====== Text
I believe that I have seen every performer at Alive @ 5, and First On First in Dickinson 2014, 2015, and 2016.  I recognize and acknowledge that Gwen Sebastian and Kat Perkins are very talented and well liked.  I also like the two sisters with their band Tigir Lily.  The first time I heard the Zeona Road Band from South Dakota, I was very impressed, and I thought that they have a very good chance to be as well known, well liked, and as commercially successful as Miranda Lambert, somebody like that.

When I was at this recent event with Outlaw Sippin and Sawdust, I didn’t expect to see anything new or different.  Beni Paulson was playing the drums, which I had never seen him do before, that I can remember.  He did good, didn’t seem too uncomfortable, but I don’t think this is his favorite thing.  When Sawdust was going to play, Beni got up from the drums and let this small girl take his place.

This girl was in her early twenties, about 5′-4″, 110 pounds, medium length black hair, she was cute.  She seemed a little timid at first and through the first couple of songs.  She kept the beat O.K. , but was lighter and softer on the drums than a guy would have been.  After maybe about ten to fifteen minutes, she sang lead vocals.

She has a very good soft voice. I was trying to think of who to compare her voice to, and I think that it is most like Belinda Carlisle, but as I listened and paid attention, I think that her voice is better than Belinda Carlisle’s voice.  I would also compare her voice to Natalie Merchant in its niceness and smoothness.  I think that she would sound great singing Belinda Carlisle or Natalie Merchant songs, not mimicking them, but singing just as her own voice is.

I was thinking that she would also sound good singing Blondie songs.  As I was considering these things, I realized that she was more into her drumming now, probably because she had warmed up and had loosened up.  She was a good drummer.  She sounded different than male drummers.  I could hear it in my head before I could figure out why she sounded different.  Guys have heavier arms, shoulders, and hands, and I am thinking that their drum sticks come off the drum milliseconds later than her. You can hear it especially when she is working on just one drum, her sticks are getting off the surface quicker and you can hear the difference, it is clearer and sharper.

I was thinking that this quick, sharp, lighter handed beating, was something that a rabbit would do.  She drums like a rabbit with rabbit paws and feet.  My favorite drummer looks like a gargoyle, plays drums like a gargoyle, and is the most recognizable drummer that I have seen.  I like the band he is in, because of him.  This girl is cute, pretty, has a very good voice, plays drums well, and like a rabbit, you can hear the difference.  I will go to see Sawdust, just because of her.

I went and asked people who she was, and they told me her name was KC.  I said that she has a very good voice, and everyone agreed, and added, “She looks good too.”  I wanted to tell her after she got done playing that she sounded very good, but when she got off her stool, she was gone, and out of there.
============
====== Recorded information
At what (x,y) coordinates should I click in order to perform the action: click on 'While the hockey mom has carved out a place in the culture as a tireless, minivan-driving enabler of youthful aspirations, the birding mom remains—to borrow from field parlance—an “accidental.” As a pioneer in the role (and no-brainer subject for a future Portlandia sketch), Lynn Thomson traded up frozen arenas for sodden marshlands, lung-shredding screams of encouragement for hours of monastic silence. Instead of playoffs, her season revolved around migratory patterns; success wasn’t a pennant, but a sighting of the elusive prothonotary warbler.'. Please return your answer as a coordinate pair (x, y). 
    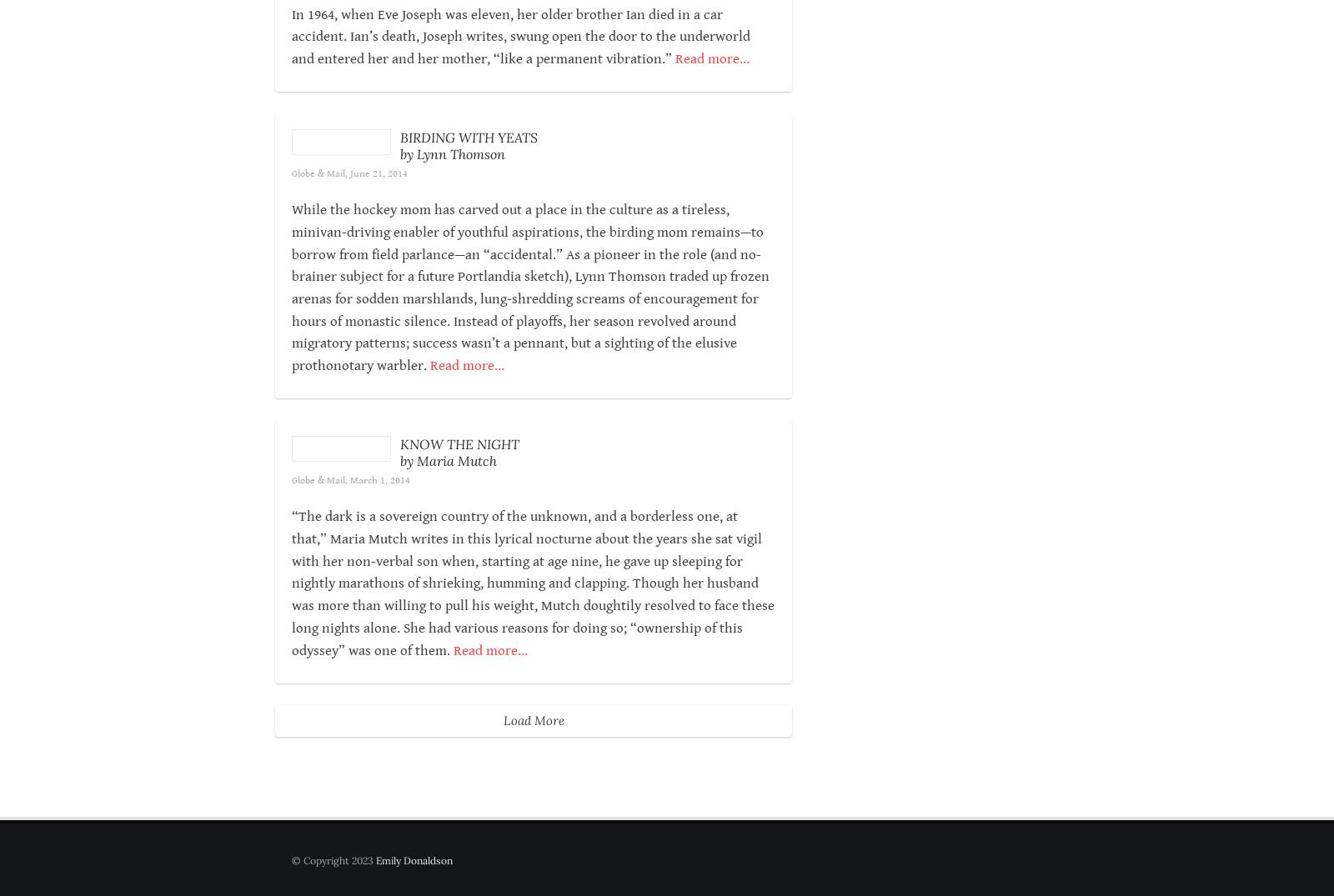
    Looking at the image, I should click on (292, 343).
============
* **Exercise tasks**
1. Using the account of the Sawdust show, decide whether each statement agrees with it: (a) Beni Paulson played the drums at the event, which the writer could not remember seeing him do before; (b) the drummer sang lead vocals from the first song; (c) the writer told KC after her set that she sounded very good. For each, answer yes or no and quote the words that settle it.
2. From the account of the Sawdust show, pull out the passage starting with "I was thinking that she" and going on through "clearer and sharper.".

* **Full solutions**
1.
(a) Yes: "Beni Paulson was playing the drums, which I had never seen him do before, that I can remember."
(b) No: "After maybe about ten to fifteen minutes, she sang lead vocals."
(c) No: "when she got off her stool, she was gone, and out of there."

2.
I was thinking that she would also sound good singing Blondie songs.  As I was considering these things, I realized that she was more into her drumming now, probably because she had warmed up and had loosened up.  She was a good drummer.  She sounded different than male drummers.  I could hear it in my head before I could figure out why she sounded different.  Guys have heavier arms, shoulders, and hands, and I am thinking that their drum sticks come off the drum milliseconds later than her. You can hear it especially when she is working on just one drum, her sticks are getting off the surface quicker and you can hear the difference, it is clearer and sharper.